I am asking about the answer given by @aws on the page Why do class-sized models escape the completeness theorem?, and whether and why what aws says is correct. In the answer aws sketches a fake "proof" that ZFC proves its own consistency, by defining a class function $$F$$ that determines truth given a string/godel number associated to an input formula. They say that this proof goes wrong because "We want $$F(\forall x \phi(x))$$ to be one if $$F(\phi(a))=1$$ for every $$a\in V$$ and zero otherwise. However, we can't state this directly in the language of set theory," and "because the formulas can have parameters from V, there is a proper class of them, and in particular the inductive clauses for quantifiers would be most problematic." However, I don't see why it isn't perfectly fine to define $$F(\ulcorner\forall x \phi \urcorner,[a])= \begin{cases} 1 & \forall x (F(\ulcorner\phi \urcorner, [a^i_x])=1)\\ 0 & \textrm{else} \end{cases}$$ and then use recursion to find a class function/truth formula $$F$$, proving the consistency of ZFC.

Am I making a mistake? Or am I right and the problem with this construction lies elsewhere (like maybe in the fact that resulting class function $$F$$ will have free parameters).
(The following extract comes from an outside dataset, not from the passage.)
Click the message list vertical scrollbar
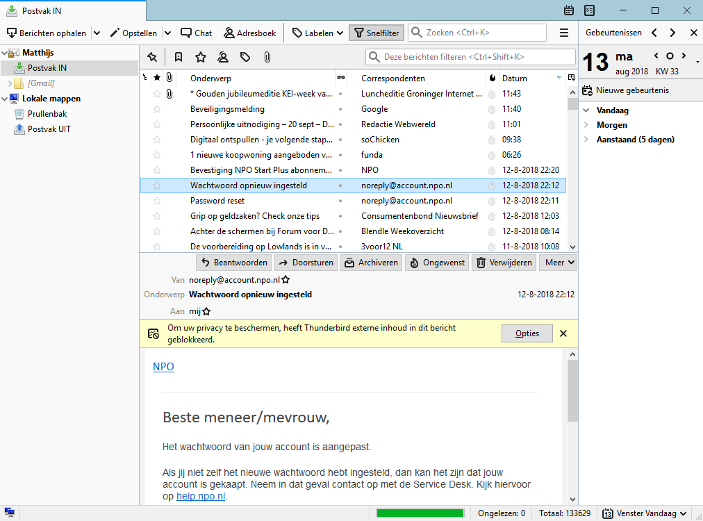The height and width of the screenshot is (521, 703). click(572, 174)
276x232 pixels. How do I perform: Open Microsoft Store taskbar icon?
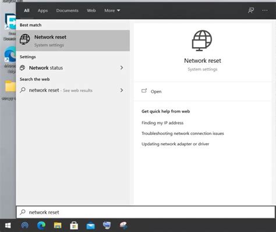(x=74, y=226)
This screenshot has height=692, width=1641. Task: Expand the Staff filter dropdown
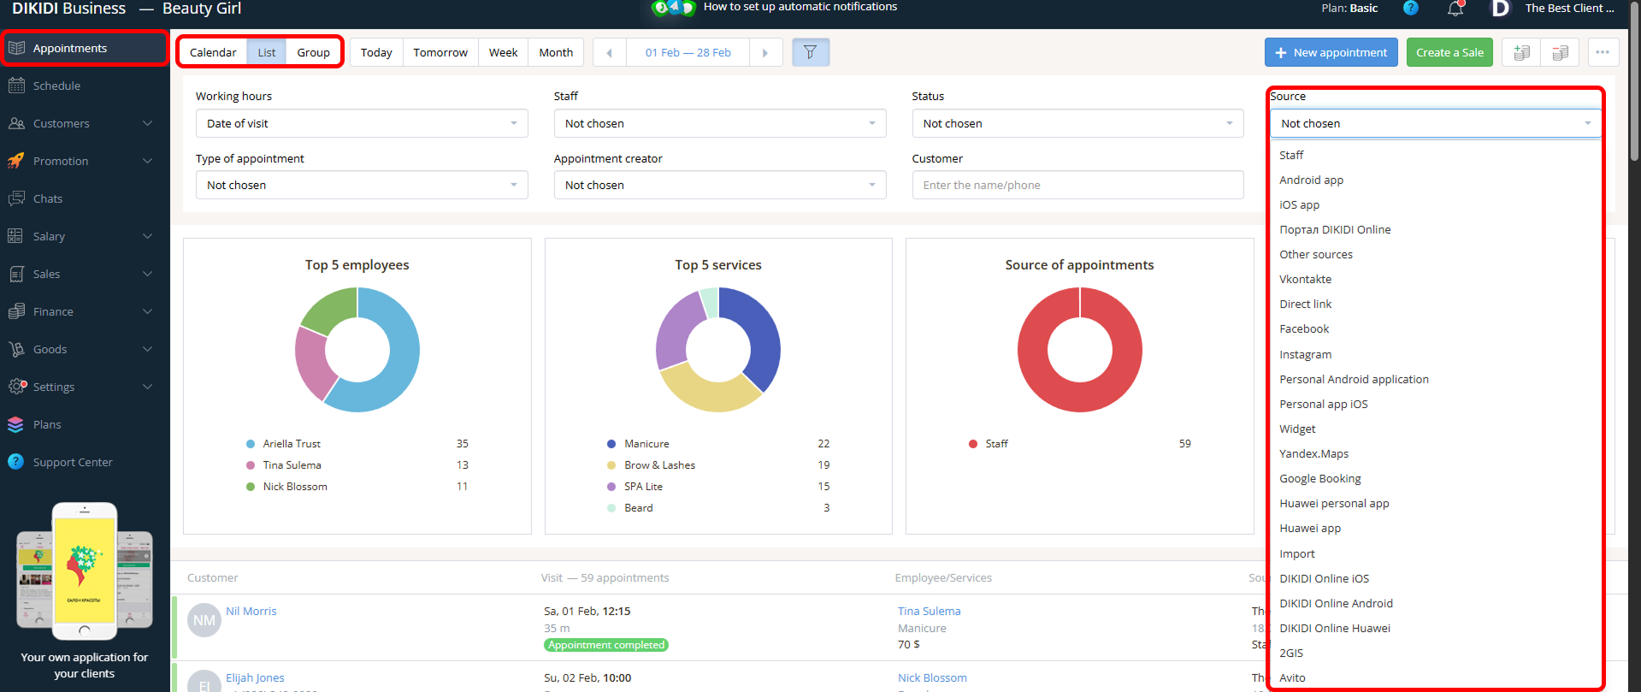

• Try writing down in detail how you'll "use recursion" to define an $F$ satisfying that recursive equation. $\mathsf{ZFC}$ lets you carry out some recursive constructions, but not all - and this is one which it does not permit. May 6, 2021 at 23:39
• I explained this in the second part of my answer to mathoverflow.net/questions/87238 ; start reading at the 7th sentence, "What goes wrong if you try to define, in the language of ZFC, this notion of truth (or satisfaction) in the universe?" May 6, 2021 at 23:44

Thanks to @NoahSchweber and @AndreasBlass for their comments. Following Andreas's mathoverflow post, the truth of $$\forall x \phi(x)$$ depends on $$\phi(x)$$ for class-many values $$x$$.
Suppose we are using godel numbering to index formulas by elements of $$\omega.$$ If we were to try to define the class function giving truth $$F$$ recursively by the equation given in my question, we would have to construct a relation $$R$$ on the set $$\omega\times V^{\omega}$$ of formula-valuation pairs such that evaluating $$F$$ at an element of $$\omega\times V^{\omega}$$ is only dependent on $$F$$ at previous values under the relation $$R,$$ and such that $$R$$ is set-like, meaning that the collection of predecessors of any element under $$R$$ forms a set. However, because the the truth of a formula with unrestricted quantification is dependent on the truth of class-many valuations, such a relation $$R$$ cannot possibly be set-like.